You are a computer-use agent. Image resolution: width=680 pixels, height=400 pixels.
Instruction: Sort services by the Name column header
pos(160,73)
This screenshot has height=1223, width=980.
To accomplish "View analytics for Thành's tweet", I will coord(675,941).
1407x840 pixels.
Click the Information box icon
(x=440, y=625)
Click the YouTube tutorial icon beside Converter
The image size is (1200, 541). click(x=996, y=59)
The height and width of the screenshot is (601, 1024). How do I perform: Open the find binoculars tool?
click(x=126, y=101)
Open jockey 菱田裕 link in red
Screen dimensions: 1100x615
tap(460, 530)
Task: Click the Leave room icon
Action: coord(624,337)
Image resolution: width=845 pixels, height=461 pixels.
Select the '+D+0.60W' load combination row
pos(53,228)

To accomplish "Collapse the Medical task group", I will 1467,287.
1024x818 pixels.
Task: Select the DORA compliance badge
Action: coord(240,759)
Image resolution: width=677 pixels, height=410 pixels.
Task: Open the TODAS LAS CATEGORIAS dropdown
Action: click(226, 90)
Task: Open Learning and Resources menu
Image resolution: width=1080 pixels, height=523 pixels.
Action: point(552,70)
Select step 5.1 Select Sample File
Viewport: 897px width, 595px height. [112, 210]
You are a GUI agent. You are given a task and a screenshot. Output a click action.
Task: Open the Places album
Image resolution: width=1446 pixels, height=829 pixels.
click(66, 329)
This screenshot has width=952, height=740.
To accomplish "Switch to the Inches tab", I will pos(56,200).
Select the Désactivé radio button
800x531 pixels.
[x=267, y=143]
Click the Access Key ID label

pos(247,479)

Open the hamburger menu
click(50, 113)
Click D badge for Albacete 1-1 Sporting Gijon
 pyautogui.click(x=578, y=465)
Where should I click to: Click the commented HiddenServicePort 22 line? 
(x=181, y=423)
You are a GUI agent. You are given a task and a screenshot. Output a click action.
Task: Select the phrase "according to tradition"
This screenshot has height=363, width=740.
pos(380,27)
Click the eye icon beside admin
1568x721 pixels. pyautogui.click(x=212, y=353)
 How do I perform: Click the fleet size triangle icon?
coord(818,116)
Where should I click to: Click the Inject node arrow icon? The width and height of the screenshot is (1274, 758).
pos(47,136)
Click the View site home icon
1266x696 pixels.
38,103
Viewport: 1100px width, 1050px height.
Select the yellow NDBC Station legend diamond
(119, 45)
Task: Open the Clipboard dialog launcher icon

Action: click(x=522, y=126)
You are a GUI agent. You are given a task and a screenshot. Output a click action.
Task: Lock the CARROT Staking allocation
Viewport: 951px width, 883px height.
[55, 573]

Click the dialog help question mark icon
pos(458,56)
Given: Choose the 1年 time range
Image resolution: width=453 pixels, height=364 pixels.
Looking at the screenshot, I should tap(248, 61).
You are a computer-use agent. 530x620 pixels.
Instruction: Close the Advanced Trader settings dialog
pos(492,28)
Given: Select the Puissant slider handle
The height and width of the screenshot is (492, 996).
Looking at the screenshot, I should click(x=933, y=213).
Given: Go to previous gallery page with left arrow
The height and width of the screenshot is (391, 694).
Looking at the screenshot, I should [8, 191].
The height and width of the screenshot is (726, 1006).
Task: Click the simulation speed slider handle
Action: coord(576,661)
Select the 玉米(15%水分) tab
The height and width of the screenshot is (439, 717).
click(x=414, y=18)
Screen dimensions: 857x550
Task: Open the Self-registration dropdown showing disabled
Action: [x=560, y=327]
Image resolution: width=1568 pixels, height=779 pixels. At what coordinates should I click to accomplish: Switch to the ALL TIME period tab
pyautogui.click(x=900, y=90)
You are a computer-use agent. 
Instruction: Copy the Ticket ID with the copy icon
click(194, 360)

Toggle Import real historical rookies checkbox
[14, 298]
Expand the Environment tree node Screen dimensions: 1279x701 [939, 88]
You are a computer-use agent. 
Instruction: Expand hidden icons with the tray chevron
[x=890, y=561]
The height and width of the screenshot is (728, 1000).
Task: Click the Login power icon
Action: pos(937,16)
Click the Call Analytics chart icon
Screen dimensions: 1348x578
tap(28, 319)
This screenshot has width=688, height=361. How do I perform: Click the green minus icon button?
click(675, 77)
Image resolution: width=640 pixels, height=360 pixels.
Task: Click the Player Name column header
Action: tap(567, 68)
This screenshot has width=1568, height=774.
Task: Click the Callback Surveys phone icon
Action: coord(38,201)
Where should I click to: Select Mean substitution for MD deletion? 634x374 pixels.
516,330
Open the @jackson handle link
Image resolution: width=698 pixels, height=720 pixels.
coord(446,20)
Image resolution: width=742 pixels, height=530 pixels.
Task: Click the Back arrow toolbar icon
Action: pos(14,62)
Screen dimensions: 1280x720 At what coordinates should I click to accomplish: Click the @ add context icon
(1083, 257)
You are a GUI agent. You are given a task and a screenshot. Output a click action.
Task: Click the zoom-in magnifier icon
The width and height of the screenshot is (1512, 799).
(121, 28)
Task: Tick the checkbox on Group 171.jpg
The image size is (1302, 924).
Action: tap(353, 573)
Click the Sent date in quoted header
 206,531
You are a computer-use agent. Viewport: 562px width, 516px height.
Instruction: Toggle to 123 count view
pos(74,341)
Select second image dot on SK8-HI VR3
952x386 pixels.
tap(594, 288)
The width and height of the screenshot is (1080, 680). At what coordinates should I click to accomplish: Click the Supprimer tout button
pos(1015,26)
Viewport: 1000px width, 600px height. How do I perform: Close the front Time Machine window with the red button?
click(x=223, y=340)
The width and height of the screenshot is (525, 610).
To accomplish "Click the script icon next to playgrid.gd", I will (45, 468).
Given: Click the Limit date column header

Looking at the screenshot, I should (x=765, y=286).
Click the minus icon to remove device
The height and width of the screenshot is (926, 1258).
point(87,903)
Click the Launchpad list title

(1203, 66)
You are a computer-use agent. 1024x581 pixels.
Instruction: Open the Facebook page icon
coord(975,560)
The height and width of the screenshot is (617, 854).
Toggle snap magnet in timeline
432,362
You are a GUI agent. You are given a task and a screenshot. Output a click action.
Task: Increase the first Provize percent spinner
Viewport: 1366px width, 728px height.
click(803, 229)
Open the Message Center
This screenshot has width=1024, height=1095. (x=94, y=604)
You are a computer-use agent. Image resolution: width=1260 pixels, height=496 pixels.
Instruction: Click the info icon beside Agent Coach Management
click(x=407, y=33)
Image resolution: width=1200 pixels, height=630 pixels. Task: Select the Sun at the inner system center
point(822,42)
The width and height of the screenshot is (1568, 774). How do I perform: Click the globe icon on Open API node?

□ □ □ □

Copy the material above verbatim.

You are a computer-use agent. Image resolution: width=680 pixels, height=400 pixels.
Instruction: Sort services by the Name column header
pos(160,73)
This screenshot has height=1223, width=980.
To accomplish "View analytics for Thành's tweet", I will coord(675,941).
1407x840 pixels.
Click the Information box icon
(x=440, y=625)
Click the YouTube tutorial icon beside Converter
The image size is (1200, 541). click(x=996, y=59)
The height and width of the screenshot is (601, 1024). How do I perform: Open the find binoculars tool?
click(x=126, y=101)
Open jockey 菱田裕 link in red
Screen dimensions: 1100x615
tap(460, 530)
Task: Click the Leave room icon
Action: coord(624,337)
Image resolution: width=845 pixels, height=461 pixels.
Select the '+D+0.60W' load combination row
pos(53,228)

To accomplish "Collapse the Medical task group", I will 1467,287.
1024x818 pixels.
Task: Select the DORA compliance badge
Action: coord(240,759)
Image resolution: width=677 pixels, height=410 pixels.
Task: Open the TODAS LAS CATEGORIAS dropdown
Action: click(226, 90)
Task: Open Learning and Resources menu
Image resolution: width=1080 pixels, height=523 pixels.
Action: point(552,70)
Select step 5.1 Select Sample File
Viewport: 897px width, 595px height. [112, 210]
You are a GUI agent. You are given a task and a screenshot. Output a click action.
Task: Open the Places album
Image resolution: width=1446 pixels, height=829 pixels.
click(66, 329)
This screenshot has width=952, height=740.
To accomplish "Switch to the Inches tab", I will pos(56,200).
Select the Désactivé radio button
800x531 pixels.
[x=267, y=143]
Click the Access Key ID label

pos(247,479)

Open the hamburger menu
click(50, 113)
Click D badge for Albacete 1-1 Sporting Gijon
 pyautogui.click(x=578, y=465)
Where should I click to: Click the commented HiddenServicePort 22 line? 
(x=181, y=423)
You are a GUI agent. You are given a task and a screenshot. Output a click action.
Task: Select the phrase "according to tradition"
This screenshot has height=363, width=740.
pos(380,27)
Click the eye icon beside admin
1568x721 pixels. pyautogui.click(x=212, y=353)
 How do I perform: Click the fleet size triangle icon?
coord(818,116)
Where should I click to: Click the Inject node arrow icon? The width and height of the screenshot is (1274, 758).
pos(47,136)
Click the View site home icon
1266x696 pixels.
38,103
Viewport: 1100px width, 1050px height.
Select the yellow NDBC Station legend diamond
(119, 45)
Task: Open the Clipboard dialog launcher icon

Action: click(x=522, y=126)
You are a GUI agent. You are given a task and a screenshot. Output a click action.
Task: Lock the CARROT Staking allocation
Viewport: 951px width, 883px height.
[55, 573]

Click the dialog help question mark icon
pos(458,56)
Given: Choose the 1年 time range
Image resolution: width=453 pixels, height=364 pixels.
Looking at the screenshot, I should tap(248, 61).
You are a computer-use agent. 530x620 pixels.
Instruction: Close the Advanced Trader settings dialog
pos(492,28)
Given: Select the Puissant slider handle
The height and width of the screenshot is (492, 996).
Looking at the screenshot, I should click(x=933, y=213).
Given: Go to previous gallery page with left arrow
The height and width of the screenshot is (391, 694).
Looking at the screenshot, I should [8, 191].
The height and width of the screenshot is (726, 1006).
Task: Click the simulation speed slider handle
Action: coord(576,661)
Select the 玉米(15%水分) tab
The height and width of the screenshot is (439, 717).
click(x=414, y=18)
Screen dimensions: 857x550
Task: Open the Self-registration dropdown showing disabled
Action: [x=560, y=327]
Image resolution: width=1568 pixels, height=779 pixels. At what coordinates should I click to accomplish: Switch to the ALL TIME period tab
pyautogui.click(x=900, y=90)
You are a computer-use agent. 
Instruction: Copy the Ticket ID with the copy icon
click(194, 360)

Toggle Import real historical rookies checkbox
[14, 298]
Expand the Environment tree node Screen dimensions: 1279x701 [939, 88]
You are a computer-use agent. 
Instruction: Expand hidden icons with the tray chevron
[x=890, y=561]
The height and width of the screenshot is (728, 1000).
Task: Click the Login power icon
Action: pos(937,16)
Click the Call Analytics chart icon
Screen dimensions: 1348x578
tap(28, 319)
This screenshot has width=688, height=361. How do I perform: Click the green minus icon button?
click(675, 77)
Image resolution: width=640 pixels, height=360 pixels.
Task: Click the Player Name column header
Action: tap(567, 68)
This screenshot has width=1568, height=774.
Task: Click the Callback Surveys phone icon
Action: coord(38,201)
Where should I click to: Select Mean substitution for MD deletion? 634x374 pixels.
516,330
Open the @jackson handle link
Image resolution: width=698 pixels, height=720 pixels.
coord(446,20)
Image resolution: width=742 pixels, height=530 pixels.
Task: Click the Back arrow toolbar icon
Action: pos(14,62)
Screen dimensions: 1280x720 At what coordinates should I click to accomplish: Click the @ add context icon
(1083, 257)
You are a GUI agent. You are given a task and a screenshot. Output a click action.
Task: Click the zoom-in magnifier icon
The width and height of the screenshot is (1512, 799).
(121, 28)
Task: Tick the checkbox on Group 171.jpg
The image size is (1302, 924).
Action: tap(353, 573)
Click the Sent date in quoted header
 206,531
You are a computer-use agent. Viewport: 562px width, 516px height.
Instruction: Toggle to 123 count view
pos(74,341)
Select second image dot on SK8-HI VR3
952x386 pixels.
tap(594, 288)
The width and height of the screenshot is (1080, 680). At what coordinates should I click to accomplish: Click the Supprimer tout button
pos(1015,26)
Viewport: 1000px width, 600px height. How do I perform: Close the front Time Machine window with the red button?
click(x=223, y=340)
The width and height of the screenshot is (525, 610).
To accomplish "Click the script icon next to playgrid.gd", I will (45, 468).
Given: Click the Limit date column header

Looking at the screenshot, I should (x=765, y=286).
Click the minus icon to remove device
The height and width of the screenshot is (926, 1258).
point(87,903)
Click the Launchpad list title

(1203, 66)
You are a computer-use agent. 1024x581 pixels.
Instruction: Open the Facebook page icon
coord(975,560)
The height and width of the screenshot is (617, 854).
Toggle snap magnet in timeline
432,362
You are a GUI agent. You are given a task and a screenshot. Output a click action.
Task: Increase the first Provize percent spinner
Viewport: 1366px width, 728px height.
click(803, 229)
Open the Message Center
This screenshot has width=1024, height=1095. (x=94, y=604)
You are a computer-use agent. Image resolution: width=1260 pixels, height=496 pixels.
Instruction: Click the info icon beside Agent Coach Management
click(x=407, y=33)
Image resolution: width=1200 pixels, height=630 pixels. Task: Select the Sun at the inner system center
point(822,42)
The width and height of the screenshot is (1568, 774). How do I perform: Click the globe icon on Open API node?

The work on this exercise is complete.